Toward the quotidian
Saturday 5 June 2010, 10:18 am
The Future, capital-F, be it crystalline city on the hill or radioactive post-nuclear wasteland, is gone. Ahead of us, there is merely…more stuff. Events. Some tending to the crystalline, some to the wasteland-y. Stuff: the mixed bag of the quotidian.
…This newfound state of No Future is, in my opinion, a very good thing. It indicates a kind of maturity, an understanding that every future is someone else’s past, every present someone else’s future. Upon arriving in the capital-F Future, we discover it, invariably, to be the lower-case now.
William Gibson discusses how the future tends toward the quotidien at his posthumanity is always just over the horizon and related to Sjors’ idea that we are always and forever waiting for a better future.
I find the notion that we slip so easily into the future somehow comforting. It’s less passive than the notion of a disruptive future. The future isn’t something that we sit around and wait for, it’s something we’re responsible for creating and actively choosing on a daily basis. You can complain about not having that jetpack you were promised, but chances are it’s already here.








Saturday 5 June 2010, 12:00 pm
I was quite fascinated with the future back in the days when i was still a student :) I actually wrote a bit of a longer paper on it: http://docs.google.com/View?id=dgd467dm_27gn49dcfr as you can see in the bibliography there are some wonderful books written on this subject. A light weight reading is “The victorian internet” One of the nice things of the future is that it’s always available to put more stuff in :) to quote on of those books “Whenever the future failed, as it often did during the nineteenth and twentieth centuries, appeal was made to yet another new future patching up the miscarriage of previous predictions”

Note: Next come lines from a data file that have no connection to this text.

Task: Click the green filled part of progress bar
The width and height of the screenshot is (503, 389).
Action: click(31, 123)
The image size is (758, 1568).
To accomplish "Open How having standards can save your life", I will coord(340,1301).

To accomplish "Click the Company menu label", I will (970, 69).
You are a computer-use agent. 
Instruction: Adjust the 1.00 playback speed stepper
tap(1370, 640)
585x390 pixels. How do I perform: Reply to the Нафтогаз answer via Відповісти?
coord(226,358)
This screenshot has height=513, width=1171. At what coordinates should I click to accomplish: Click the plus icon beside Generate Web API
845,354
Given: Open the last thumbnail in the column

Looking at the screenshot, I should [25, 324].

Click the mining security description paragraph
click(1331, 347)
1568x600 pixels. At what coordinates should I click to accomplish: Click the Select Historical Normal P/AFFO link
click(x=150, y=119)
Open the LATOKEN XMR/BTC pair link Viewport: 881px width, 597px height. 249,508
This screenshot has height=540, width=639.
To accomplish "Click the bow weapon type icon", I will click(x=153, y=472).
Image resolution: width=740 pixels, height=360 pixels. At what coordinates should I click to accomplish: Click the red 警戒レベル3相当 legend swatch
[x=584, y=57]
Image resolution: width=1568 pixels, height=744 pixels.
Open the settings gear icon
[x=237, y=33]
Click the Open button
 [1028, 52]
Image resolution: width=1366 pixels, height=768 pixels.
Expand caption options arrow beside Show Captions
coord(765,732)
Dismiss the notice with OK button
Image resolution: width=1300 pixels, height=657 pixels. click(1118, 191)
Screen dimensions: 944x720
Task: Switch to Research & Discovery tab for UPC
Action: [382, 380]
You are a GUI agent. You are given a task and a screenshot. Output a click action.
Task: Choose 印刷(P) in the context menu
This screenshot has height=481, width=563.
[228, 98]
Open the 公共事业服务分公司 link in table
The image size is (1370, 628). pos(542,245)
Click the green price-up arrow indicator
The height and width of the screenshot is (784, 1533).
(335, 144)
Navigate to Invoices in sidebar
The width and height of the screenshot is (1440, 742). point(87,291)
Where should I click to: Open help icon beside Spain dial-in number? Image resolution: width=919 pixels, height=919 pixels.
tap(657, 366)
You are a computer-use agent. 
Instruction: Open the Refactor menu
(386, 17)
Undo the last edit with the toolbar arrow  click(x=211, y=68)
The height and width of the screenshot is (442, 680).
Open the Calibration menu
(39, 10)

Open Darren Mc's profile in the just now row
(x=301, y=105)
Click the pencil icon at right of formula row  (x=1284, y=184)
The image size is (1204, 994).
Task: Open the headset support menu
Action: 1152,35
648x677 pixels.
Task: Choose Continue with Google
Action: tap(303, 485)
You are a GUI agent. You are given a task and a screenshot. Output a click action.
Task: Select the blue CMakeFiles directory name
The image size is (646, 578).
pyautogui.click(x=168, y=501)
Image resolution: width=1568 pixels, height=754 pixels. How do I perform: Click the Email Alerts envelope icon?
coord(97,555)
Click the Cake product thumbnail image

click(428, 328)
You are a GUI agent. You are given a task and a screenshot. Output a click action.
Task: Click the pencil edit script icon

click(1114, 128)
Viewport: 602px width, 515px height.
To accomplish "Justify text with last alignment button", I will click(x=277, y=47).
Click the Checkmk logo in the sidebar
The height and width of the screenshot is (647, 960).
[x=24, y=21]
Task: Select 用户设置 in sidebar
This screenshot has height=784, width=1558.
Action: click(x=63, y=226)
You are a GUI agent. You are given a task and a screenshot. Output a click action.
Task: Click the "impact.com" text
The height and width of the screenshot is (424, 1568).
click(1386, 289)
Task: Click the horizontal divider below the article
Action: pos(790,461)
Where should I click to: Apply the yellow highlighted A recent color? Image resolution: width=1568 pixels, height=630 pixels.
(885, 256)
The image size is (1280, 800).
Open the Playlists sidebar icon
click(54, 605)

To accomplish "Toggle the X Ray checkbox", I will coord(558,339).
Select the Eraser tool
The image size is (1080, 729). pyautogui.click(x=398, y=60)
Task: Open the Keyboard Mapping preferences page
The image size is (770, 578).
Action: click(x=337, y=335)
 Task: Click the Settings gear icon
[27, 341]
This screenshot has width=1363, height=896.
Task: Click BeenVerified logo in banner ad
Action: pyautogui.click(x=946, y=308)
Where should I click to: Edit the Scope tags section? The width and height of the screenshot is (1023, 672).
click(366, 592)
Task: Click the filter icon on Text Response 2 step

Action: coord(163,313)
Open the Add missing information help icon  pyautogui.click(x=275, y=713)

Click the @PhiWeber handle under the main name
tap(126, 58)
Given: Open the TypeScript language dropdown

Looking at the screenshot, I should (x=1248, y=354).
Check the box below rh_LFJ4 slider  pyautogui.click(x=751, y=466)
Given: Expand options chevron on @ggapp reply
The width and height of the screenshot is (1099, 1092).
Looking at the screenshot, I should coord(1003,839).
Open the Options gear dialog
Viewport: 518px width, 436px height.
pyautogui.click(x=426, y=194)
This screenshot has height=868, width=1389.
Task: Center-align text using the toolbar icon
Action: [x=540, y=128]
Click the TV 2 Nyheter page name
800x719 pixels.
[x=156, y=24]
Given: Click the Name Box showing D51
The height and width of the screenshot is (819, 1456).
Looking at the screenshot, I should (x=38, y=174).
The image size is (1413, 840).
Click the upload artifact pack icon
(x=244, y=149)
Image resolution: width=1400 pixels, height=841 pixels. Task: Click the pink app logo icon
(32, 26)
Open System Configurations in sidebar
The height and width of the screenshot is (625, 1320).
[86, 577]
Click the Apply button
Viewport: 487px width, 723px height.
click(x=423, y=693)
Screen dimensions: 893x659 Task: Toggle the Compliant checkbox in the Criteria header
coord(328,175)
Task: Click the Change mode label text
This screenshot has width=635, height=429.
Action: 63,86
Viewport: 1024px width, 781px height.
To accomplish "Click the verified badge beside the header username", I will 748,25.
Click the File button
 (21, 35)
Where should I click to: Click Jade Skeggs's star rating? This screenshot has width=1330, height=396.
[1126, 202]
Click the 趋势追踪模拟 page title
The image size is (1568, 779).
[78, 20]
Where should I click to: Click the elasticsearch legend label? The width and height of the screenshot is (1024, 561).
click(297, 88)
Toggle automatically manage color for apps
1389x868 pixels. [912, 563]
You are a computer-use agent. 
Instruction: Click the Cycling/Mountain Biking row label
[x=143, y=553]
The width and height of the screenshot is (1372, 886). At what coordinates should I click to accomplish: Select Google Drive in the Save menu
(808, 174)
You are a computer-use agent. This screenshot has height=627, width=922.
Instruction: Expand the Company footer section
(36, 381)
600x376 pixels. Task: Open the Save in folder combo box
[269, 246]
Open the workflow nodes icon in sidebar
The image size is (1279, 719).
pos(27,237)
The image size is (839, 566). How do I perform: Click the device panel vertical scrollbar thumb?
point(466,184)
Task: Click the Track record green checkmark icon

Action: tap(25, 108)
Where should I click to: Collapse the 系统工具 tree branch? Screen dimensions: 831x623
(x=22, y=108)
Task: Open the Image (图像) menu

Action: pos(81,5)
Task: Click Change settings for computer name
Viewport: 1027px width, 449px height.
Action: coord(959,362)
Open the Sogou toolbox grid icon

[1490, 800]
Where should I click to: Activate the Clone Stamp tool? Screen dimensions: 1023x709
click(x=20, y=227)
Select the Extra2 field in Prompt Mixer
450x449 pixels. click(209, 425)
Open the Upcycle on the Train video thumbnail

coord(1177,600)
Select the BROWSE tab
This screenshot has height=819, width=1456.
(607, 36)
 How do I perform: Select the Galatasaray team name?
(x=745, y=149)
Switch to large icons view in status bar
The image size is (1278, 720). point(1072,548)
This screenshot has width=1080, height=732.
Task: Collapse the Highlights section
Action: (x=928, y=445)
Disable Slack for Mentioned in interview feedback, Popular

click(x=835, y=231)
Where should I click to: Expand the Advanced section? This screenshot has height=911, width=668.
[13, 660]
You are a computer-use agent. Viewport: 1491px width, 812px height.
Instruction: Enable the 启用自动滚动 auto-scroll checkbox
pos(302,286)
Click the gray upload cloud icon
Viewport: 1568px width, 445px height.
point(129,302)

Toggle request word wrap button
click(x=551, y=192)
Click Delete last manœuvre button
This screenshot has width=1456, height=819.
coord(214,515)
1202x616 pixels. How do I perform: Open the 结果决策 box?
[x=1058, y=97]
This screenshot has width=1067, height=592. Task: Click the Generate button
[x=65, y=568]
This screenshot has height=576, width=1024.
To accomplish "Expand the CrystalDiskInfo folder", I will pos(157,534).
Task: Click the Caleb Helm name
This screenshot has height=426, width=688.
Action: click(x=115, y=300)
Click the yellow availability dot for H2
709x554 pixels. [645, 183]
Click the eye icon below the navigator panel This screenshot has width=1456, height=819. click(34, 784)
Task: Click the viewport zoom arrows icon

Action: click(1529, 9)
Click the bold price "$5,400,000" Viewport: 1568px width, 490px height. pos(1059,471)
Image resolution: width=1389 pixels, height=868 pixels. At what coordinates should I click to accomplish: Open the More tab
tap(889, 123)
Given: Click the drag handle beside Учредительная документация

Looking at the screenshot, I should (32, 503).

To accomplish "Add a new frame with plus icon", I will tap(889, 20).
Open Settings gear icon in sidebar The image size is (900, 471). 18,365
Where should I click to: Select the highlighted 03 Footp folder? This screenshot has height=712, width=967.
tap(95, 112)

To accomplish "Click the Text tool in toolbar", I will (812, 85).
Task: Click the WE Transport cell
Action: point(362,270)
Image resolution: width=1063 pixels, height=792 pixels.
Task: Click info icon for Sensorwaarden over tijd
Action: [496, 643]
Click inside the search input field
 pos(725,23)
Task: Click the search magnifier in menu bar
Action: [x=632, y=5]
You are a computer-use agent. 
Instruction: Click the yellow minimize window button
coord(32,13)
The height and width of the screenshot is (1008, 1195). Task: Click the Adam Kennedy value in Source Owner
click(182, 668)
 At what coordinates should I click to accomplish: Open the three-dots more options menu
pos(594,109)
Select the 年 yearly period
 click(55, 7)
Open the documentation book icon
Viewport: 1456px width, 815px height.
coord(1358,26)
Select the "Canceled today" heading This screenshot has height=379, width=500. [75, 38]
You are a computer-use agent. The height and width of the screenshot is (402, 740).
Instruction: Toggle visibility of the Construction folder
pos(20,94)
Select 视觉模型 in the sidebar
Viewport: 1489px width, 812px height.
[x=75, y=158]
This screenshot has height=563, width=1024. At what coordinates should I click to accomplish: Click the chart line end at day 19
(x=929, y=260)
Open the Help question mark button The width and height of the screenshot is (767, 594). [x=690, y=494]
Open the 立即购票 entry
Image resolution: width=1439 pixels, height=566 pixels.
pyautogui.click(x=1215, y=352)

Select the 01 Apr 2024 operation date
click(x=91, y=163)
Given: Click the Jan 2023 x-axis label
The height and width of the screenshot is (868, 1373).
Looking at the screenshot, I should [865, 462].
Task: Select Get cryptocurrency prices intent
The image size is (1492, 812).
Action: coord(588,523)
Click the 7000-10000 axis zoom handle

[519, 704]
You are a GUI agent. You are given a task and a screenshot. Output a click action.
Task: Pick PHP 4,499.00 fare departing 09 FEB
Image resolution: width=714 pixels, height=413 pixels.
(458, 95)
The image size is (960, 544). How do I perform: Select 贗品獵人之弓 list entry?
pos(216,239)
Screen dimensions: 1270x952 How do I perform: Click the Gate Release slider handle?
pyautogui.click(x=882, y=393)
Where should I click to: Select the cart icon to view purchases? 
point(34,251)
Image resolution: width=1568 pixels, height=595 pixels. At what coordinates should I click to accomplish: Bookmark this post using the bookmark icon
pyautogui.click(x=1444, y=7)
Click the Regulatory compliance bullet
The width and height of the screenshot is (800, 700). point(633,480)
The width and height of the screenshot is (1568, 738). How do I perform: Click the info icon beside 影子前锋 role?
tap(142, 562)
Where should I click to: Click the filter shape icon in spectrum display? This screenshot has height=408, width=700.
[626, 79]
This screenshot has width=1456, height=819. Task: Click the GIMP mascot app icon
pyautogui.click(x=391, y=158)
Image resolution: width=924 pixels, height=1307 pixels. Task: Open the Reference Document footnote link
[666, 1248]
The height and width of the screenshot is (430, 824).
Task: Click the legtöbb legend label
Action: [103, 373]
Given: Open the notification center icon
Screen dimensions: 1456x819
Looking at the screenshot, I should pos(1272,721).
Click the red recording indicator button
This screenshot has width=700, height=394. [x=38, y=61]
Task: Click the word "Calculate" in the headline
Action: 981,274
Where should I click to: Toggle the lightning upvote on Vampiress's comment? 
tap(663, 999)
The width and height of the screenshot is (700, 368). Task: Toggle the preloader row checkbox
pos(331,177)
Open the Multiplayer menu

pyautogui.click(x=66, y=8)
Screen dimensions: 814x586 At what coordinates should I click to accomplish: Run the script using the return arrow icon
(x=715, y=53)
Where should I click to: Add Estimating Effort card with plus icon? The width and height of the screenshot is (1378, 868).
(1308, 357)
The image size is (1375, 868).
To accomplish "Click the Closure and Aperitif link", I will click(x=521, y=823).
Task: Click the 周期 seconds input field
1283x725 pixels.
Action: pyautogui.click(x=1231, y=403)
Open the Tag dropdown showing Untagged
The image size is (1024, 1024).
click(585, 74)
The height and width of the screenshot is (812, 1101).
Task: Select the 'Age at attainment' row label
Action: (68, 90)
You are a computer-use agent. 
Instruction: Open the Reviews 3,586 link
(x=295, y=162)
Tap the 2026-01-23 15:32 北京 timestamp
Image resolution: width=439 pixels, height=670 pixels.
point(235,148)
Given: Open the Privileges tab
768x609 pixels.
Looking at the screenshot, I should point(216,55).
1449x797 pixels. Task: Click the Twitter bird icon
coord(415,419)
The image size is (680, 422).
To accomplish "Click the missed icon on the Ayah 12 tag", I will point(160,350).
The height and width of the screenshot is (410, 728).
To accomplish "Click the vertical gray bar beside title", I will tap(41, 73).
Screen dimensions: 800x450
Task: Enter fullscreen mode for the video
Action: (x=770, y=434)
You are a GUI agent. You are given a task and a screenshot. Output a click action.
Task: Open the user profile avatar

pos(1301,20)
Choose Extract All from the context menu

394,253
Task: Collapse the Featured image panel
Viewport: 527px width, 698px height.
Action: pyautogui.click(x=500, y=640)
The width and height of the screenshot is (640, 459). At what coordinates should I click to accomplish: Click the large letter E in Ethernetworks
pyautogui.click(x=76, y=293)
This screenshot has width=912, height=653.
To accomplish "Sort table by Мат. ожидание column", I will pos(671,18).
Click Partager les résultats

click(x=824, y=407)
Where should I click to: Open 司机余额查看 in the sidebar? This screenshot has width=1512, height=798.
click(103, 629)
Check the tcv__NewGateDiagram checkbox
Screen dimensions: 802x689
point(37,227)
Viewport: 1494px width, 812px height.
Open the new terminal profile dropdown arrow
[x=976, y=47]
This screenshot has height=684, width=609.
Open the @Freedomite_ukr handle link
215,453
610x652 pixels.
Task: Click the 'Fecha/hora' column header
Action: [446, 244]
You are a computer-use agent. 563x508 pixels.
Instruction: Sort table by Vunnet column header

Saturday 5 June 2010, 9:16 pm
Hey Sjors,
I’m trying to figure out what it is about the future that fascinates me, and I think it’s something to do with the collective idea of the future. I’m not entirely sure that it’s the same thing as the future.
Thanks for the link to the paper, by the way. The Victorian Internet has been on my reading list for a while now. Maybe it’s time to finally read it. I’m also very interested in tracking down Allan Nevins work, which you mentioned in your original post.